Comment l’AFER a-t-elle réussi ce tour de force de se frayer un chemin sur le marché ?

Notons d’abord que son développement s’est effectué dans un contexte monétaire bien différent puisqu’elle est apparue en 1976.

Non seulement à cette époque on parlait d’inflation à deux chiffres, mais les placements obligataires ont, pendant plusieurs années, dégagé des rémunérations dites "réelles" (3) apparemment très satisfaisants. Pendant plusieurs années la rente des détenteurs de SICAV monétaires a été garantie par l’État.

C’en est à se demander si la politique d'alors, dite du "franc fort" (4), n’avait pas pour fonction et pour but de préserver cette rente quelles qu’en soient les conséquences sur le taux de chômage, sur les difficultés des petites entreprises ou sur le coût du logement pour les classes moyennes, les jeunes cadres et les familles françaises ne bénéficiant pas de l’assistanat.

Depuis 10 ans, lentement mais sûrement, on est, de ce point de vue, revenu à une situation plus normale. En même temps les temps de rendement "affichés" par l’AFER sont devenus plus réalistes et moins alléchants.

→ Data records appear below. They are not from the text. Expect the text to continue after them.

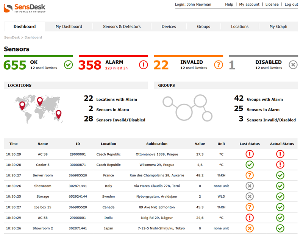Image resolution: width=303 pixels, height=237 pixels.
Task: Open the Devices section
Action: click(x=169, y=27)
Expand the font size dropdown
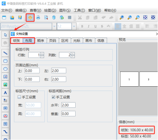Viewport: 158px width, 140px height. pyautogui.click(x=74, y=26)
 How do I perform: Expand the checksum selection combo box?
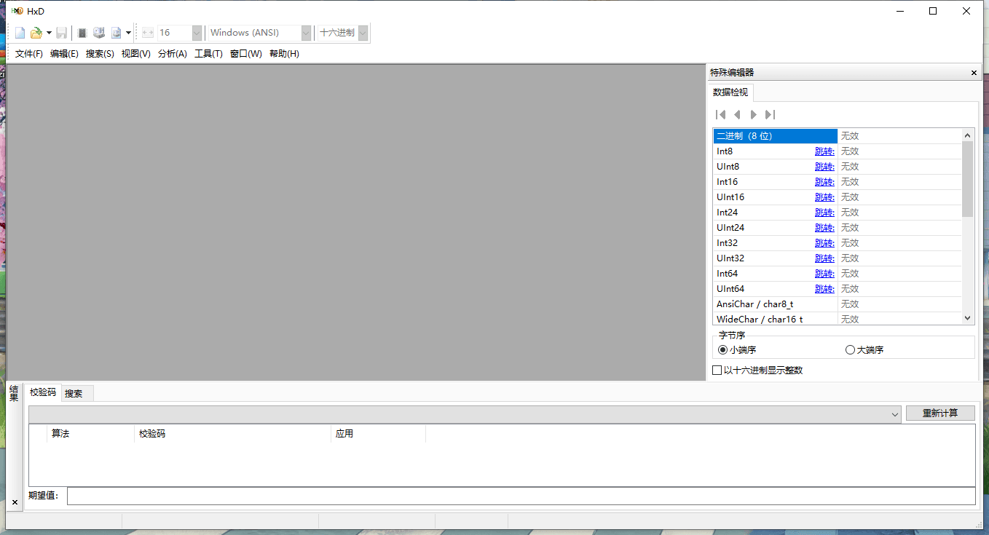(x=895, y=414)
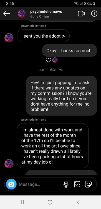Open the conversation info icon

click(x=94, y=14)
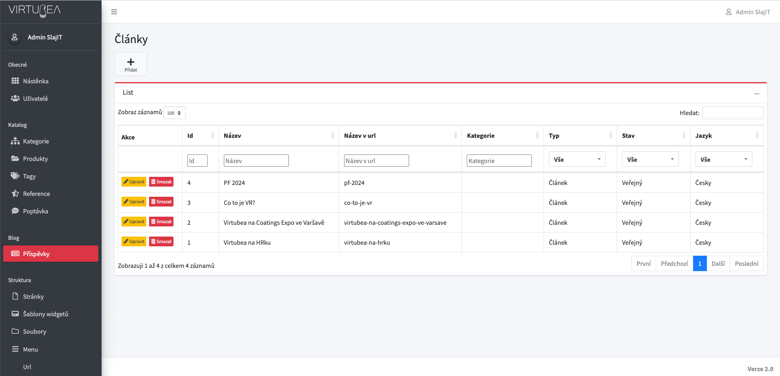Image resolution: width=780 pixels, height=376 pixels.
Task: Change records-per-page select showing 100
Action: [174, 113]
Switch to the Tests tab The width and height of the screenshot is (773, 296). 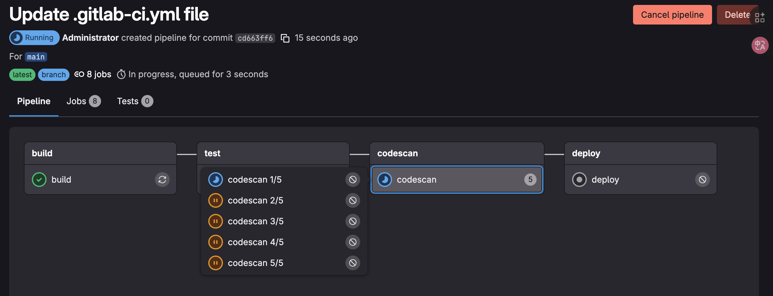tap(135, 101)
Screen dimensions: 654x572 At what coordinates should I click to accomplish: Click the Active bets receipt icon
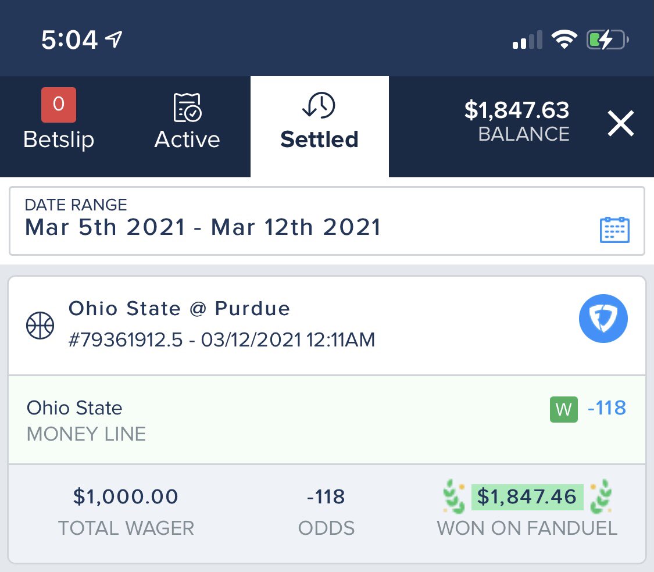187,107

Il n’en demeure pas moins que si cette forme d’épargne, et si l’assurance-vie traditionnelle sur laquelle elle est assise juridiquement, a eu tellement de succès, cela est peut-être dû aux défaillances de l’épargne institutionnelle et aux inquiétudes naturelles des Français face au fisc, aux droits de succession, à la captation patrimoniale de l’État. L’AFER s’est frayé un chemin dans la demande massive des Français d’une capitalisation sûre et rémunératrice.

Or, cela dérange. Un bon scandale, plus ou moins bidonné ou aggravé par les maladresses habituelles de la magistrature ou par ses procédures, voilà qui arrangerait bien les défenseurs de la répartition.

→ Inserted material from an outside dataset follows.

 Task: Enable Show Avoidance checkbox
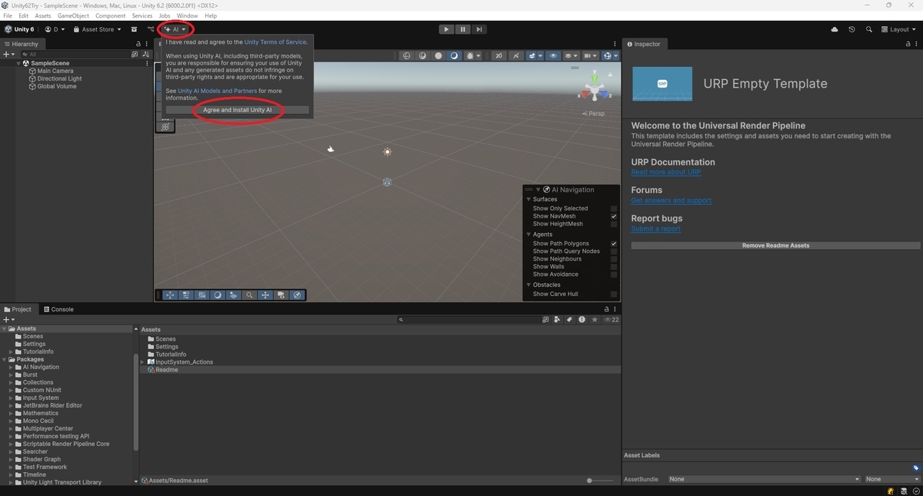[x=614, y=274]
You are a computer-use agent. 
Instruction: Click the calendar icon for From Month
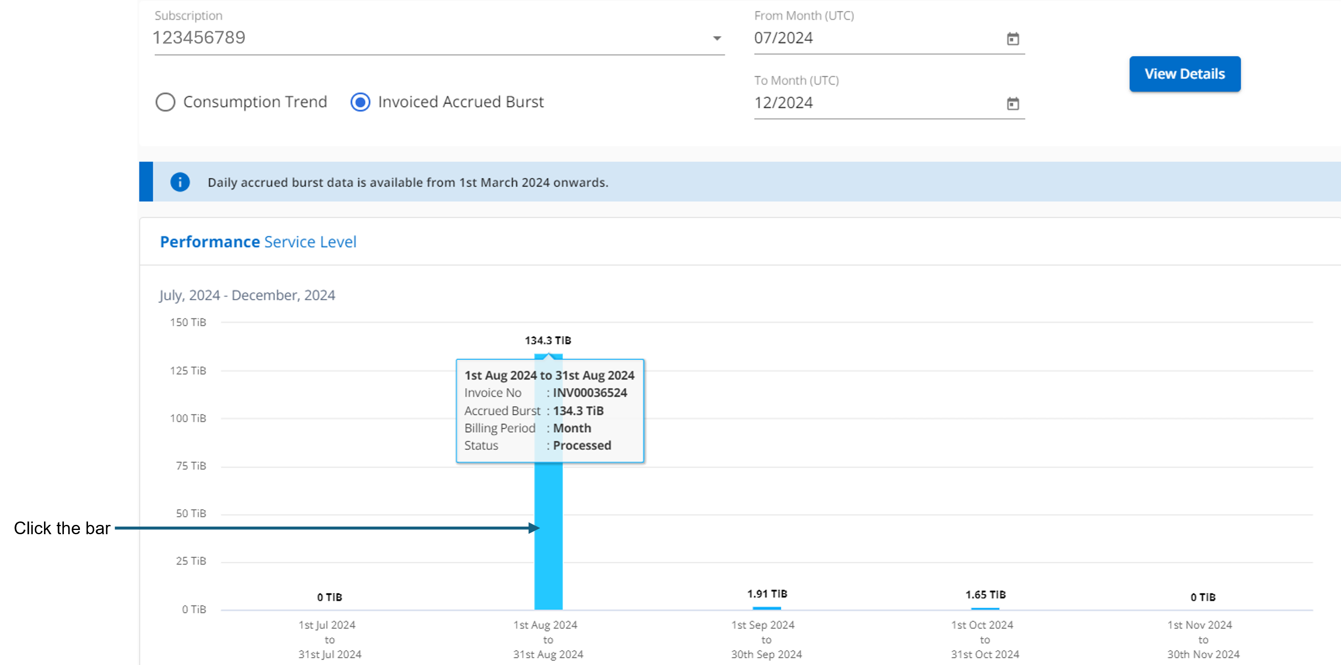point(1012,39)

Dans l’affaire Hanau comme dans celle de Panama, on se reportera au besoin aux travaux dEmmanuel Beau de Loménie ou au livre du président Quesnay de Beaurepaire pour comprendre comment effectivement il est possible aux grands habiles de procéder.

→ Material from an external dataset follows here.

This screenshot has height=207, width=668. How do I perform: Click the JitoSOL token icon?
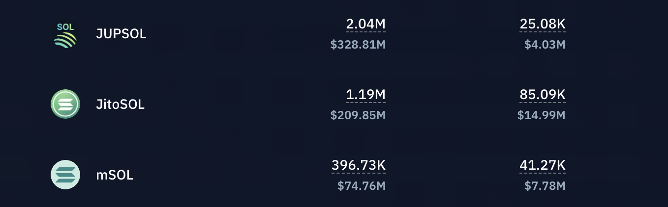pyautogui.click(x=65, y=104)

Faire 600 000 victimes chez les épargnants ne les dérange pas, eux qui spolient depuis des années les millions de souscripteurs des retraites par répartition.

JG Malliarakis
© L'Insolent

    1. Ils pourraient s'appliquer pèle mêle, à TOUS les administrateurs, profiteurs et laudateurs des différents dispositifs français de protection sociale, vantés pour les meilleurs du monde : publicité mensongère.
    2. De constitution presque aussi laxiste et dont le fonctionnement statutaire offre à peine plus de garanties.
    3. Taux d’intérêt nominal moins taux d’évolution des indices supposés représentatifs du niveau général des prix.
    4. Mise en place par les Bérégovoy, Trichet etc.